電子タバコの受動喫煙ー健康リスクはどれくらい起こるか?
■ 電子タバコ(vapingとも呼ばれます)の使用は、米国の高校生の間で増えているそうです。
■ 2017年には12年生(高校3年生相当)の11%が使用していたのが、2019年には25.4%まで増加したのだそうです。
■ 日本でも、電子タバコ市場は大きくなり、2023年には約11億米ドル規模に達し、2033年までに約59億米ドルに成長すると予測されています。
■ 日本の喫煙者の中で加熱式タバコを利用している割合は約36.37%に達していて、特に若年層、特に20代女性では約61%と高いという問題があります。
■ そうなると、電子タバコを使用していない人々が、他者が使用する電子タバコから出る蒸気に曝露される機会も増えると考えられます。

______

- _問題 1_
電子タバコの文章のうち、「電子タバコの受動喫煙ー健康リスクはどれくらい起こるか?」から「成長すると予測されています。」までをそのまま書き写してください。
- _問題 2_
電子タバコを吸わない人が、ほかの人の電子タバコの蒸気を浴びる機会も増えると考えられるのはなぜですか。電子タバコの文章に書かれていることをもとに、1〜3文で説明してください。
- _問題 3_
電子タバコの文章によると、2019年に電子タバコを使っていた米国の12年生の割合はどれくらいですか。
上の文章だけを見て答えてください。

- _データの一部_
______

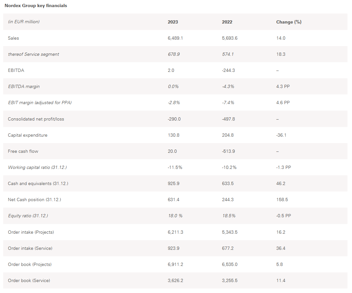Click 'EBIT margin (adjusted for PPA)' label
Viewport: 352px width, 293px height.
[40, 103]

______

- _答え 1_
電子タバコの受動喫煙ー健康リスクはどれくらい起こるか?
■ 電子タバコ(vapingとも呼ばれます)の使用は、米国の高校生の間で増えているそうです。
■ 2017年には12年生(高校3年生相当)の11%が使用していたのが、2019年には25.4%まで増加したのだそうです。
■ 日本でも、電子タバコ市場は大きくなり、2023年には約11億米ドル規模に達し、2033年までに約59億米ドルに成長すると予測されています。

- _答え 2_
米国の高校生のあいだで電子タバコを使う人が増え、日本でも電子タバコの市場が大きくなっているからです。日本の喫煙者のうち加熱式タバコを使う人の割合も約36.37%に達しています。そのため、使わない人がほかの人の電子タバコから出る蒸気を浴びる機会も増えると考えられています。

- _答え 3_
25.4%です。